Concern at bleeding woman's hospital release
A standard one-night operation at Southland Hospital turned into a five-day nightmare for one Queenstown woman, her husband says.
Now David Simpson wants answers and an apology.
Mr Simpson has complained to the Southern District Health Board and the Health Ministry regarding the treatment of his wife, Christine, saying she had been discharged without a proper assessment and had not been in a position to ratify the decision to discharge her.
Mrs Simpson was booked into the Invercargill hospital for surgery at 7.40am on Friday on the understanding she would stay at the hospital that night, he said.
However, Mr Simpson said he returned to the hospital after his wife's surgery - the removal of a lesion - to find her "bundled up" and ready to go home.
"On returning to visit my wife after surgery she was discharged to go home even though forms in the possession of hospital staff indicated there was to be no decision-making on her part," he said.
"My wife has been declared unfit by mental health experts to make decisions regarding her wellbeing," Mr Simpson said.
Mr Simpson said he was listed as his wife's carer and had power of attorney.
His wife was assessed two years ago by a psychiatrist who determined a series of brain aneurisms had caused major damage to his wife's thought processes, he said.
He said he objected to the discharge because it had earlier been confirmed she would remain in hospital for the night.
"I was given three absorbent pads and told the district nurse would visit Saturday morning at the motel we were booked into," he said.
"My wife was not seen by anyone following surgery at all and was still bleeding badly."
At 6pm on Friday, several hours after being discharged, Mr Simpson said the bleeding was so bad he phoned day surgery.
"When I took Christine back to the hospital I took four bed covers, that I had obtained, full of blood that had leaked through her pads," he said.
His wife was admitted to the recovery ward where she spent Friday night.
On Saturday morning, a doctor treating his wife ordered her to be discharged but his decision was revised by a more senior doctor, he said.
Mr Simpson said his wife was transported back to Queenstown in an ambulance yesterday.
The combination of poor procedures and a lack of communication at the Southland Hospital had been disgraceful and caused a lot of stress and trauma for his wife, Mr Simpson said.
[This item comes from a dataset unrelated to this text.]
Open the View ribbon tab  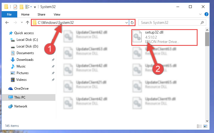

"The discharge system in place does not appear to take into consideration a patient's mental health and medical history," he said.
"I want to see that process overhauled, I want to see better communication at a patient management level and I definitely want an apology."
Southland surgical directorate general manager Lynley Irvine said the hospital would work with Mrs Simpson and her husband to resolve any issues.
Asked to outline the discharge process, the district health board declined to respond, citing patient confidentiality.